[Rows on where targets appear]
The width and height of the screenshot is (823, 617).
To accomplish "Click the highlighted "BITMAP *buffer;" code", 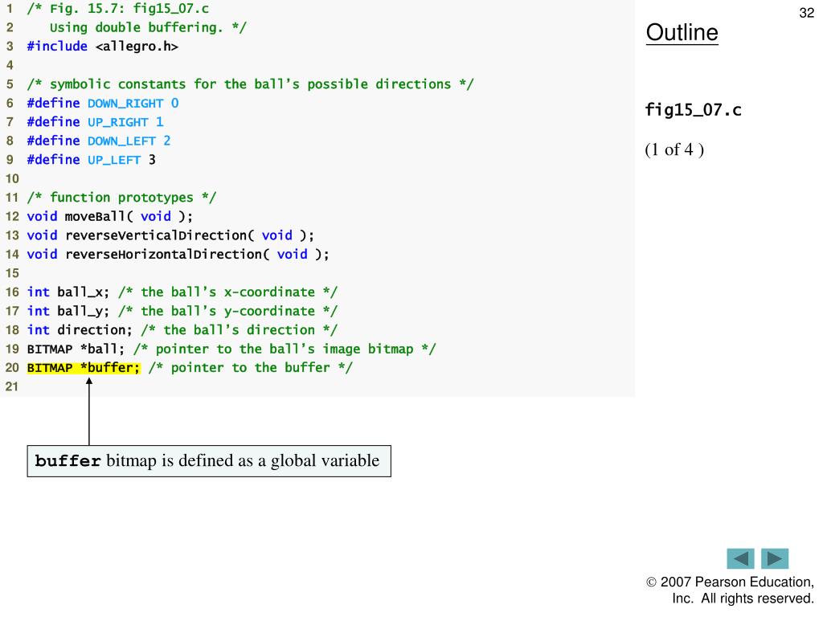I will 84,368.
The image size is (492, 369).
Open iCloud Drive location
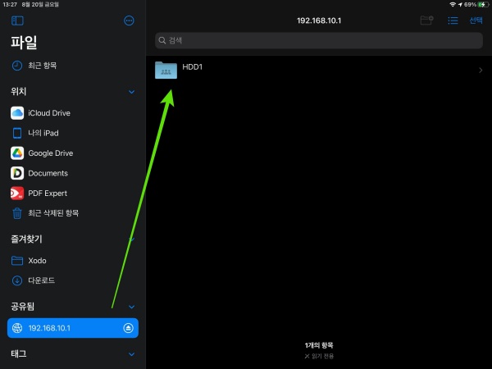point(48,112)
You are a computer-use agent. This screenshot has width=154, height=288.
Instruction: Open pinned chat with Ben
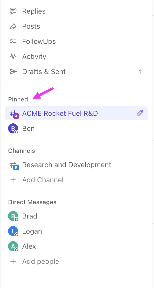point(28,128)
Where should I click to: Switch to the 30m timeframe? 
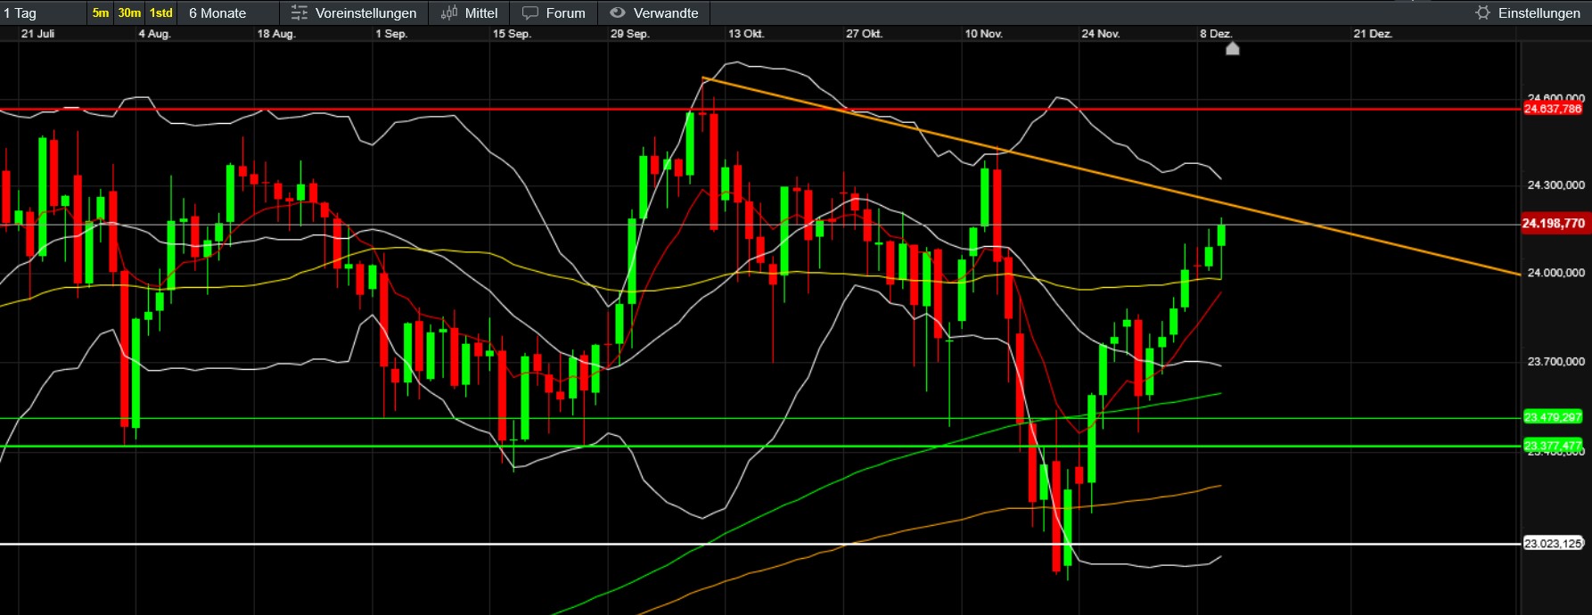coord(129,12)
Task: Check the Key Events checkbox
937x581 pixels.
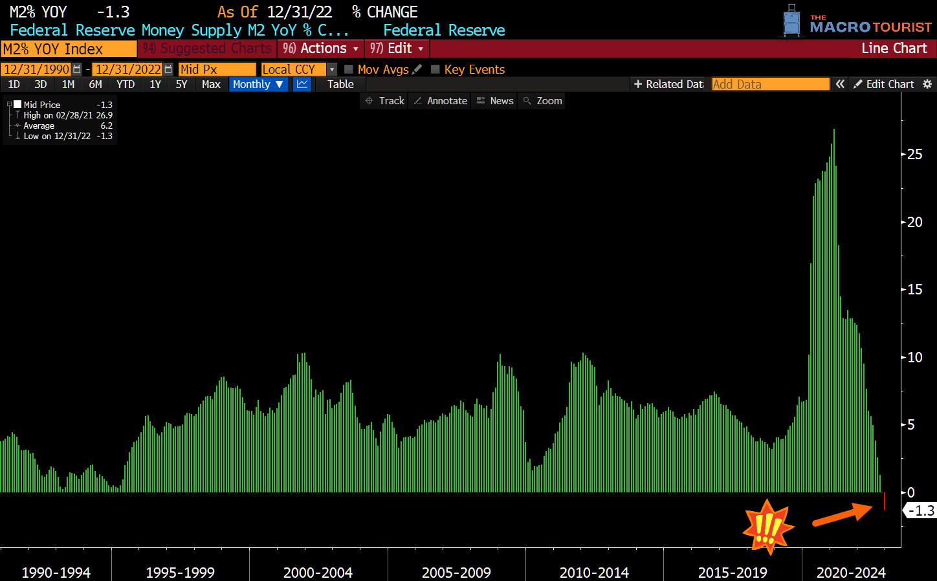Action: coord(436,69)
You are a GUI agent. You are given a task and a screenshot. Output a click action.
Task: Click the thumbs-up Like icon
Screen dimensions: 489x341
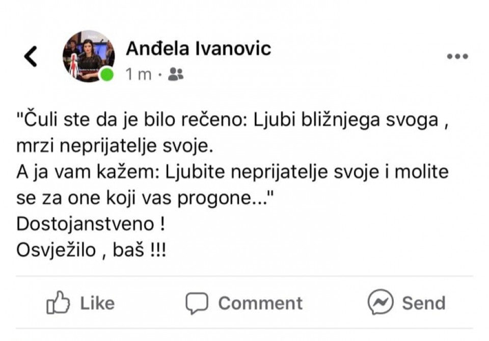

**Exercise**: Tally the lines in the rows above that contain the string "width", counting only matches with the same case. Reply with the number alone.

**Right answer**: 2